Journal of
Petroleum and Gas Engineering

  • Abbreviation: J. Petroleum Gas Eng.
  • Language: English
  • ISSN: 2141-2677
  • DOI: 10.5897/JPGE
  • Start Year: 2010
  • Published Articles: 123

Article in Press

Permeability Prediction from Log Data using Machine Learning Methods

ANDISHEH Alimoradi, Saeedeh Senemari and Mohammad Ali Davari

  •  Received: 17 October 2023
  •  Accepted: 23 November 2023
In this paper, models for permeability prediction of oil reservoirs using a machine learning approach and petrophysical data are compared. Various machine learning methods, including such multi-resolution graph-based clustering, conventional artificial neural networks and Extreme Learning Machines are employed to have a comprehensive comparison. RCAL data from one of Iran's oil reservoirs was used to develop and test the machine learning approach. The results of the machine learning models employed in this paper are compared with relevant real petrophysical data and well evaluations. Seven input models of two different wells of this reservoir were considered for permeability estimation. The input logs data of models include Resistivity (RT), Effective Porosity (PHIE), Density log (RHOB), Sonic log (DT) and Compensated neutron porosity log (NPHI) logs data. The correlation coefficient and the root mean square error between the prediction data and core data in the ELM method were obtained as 0.94 and 0.06, respectively. In the MRGC method, the correlation coefficient and the root mean square error between the prediction data and core data were obtained as 0.98 and 0.09, respectively.
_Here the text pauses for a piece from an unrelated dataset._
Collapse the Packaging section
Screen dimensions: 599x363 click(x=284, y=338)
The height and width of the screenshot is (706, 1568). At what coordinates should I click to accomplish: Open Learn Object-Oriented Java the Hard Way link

The obtained results in this paper show that the mentioned models are well able to estimate permeability values in all parts of the studied formation and it can be concluded that the clustering method based on MRGC has more correlation with the core data, and Instead, the ELM method has the least amount of error in permeability prediction.

Keywords: Petrophysical Interpretation, Permeability, Artificial Intelligence Network, Multi Resolution Graph-based Clustering, Extreme Machine Learning.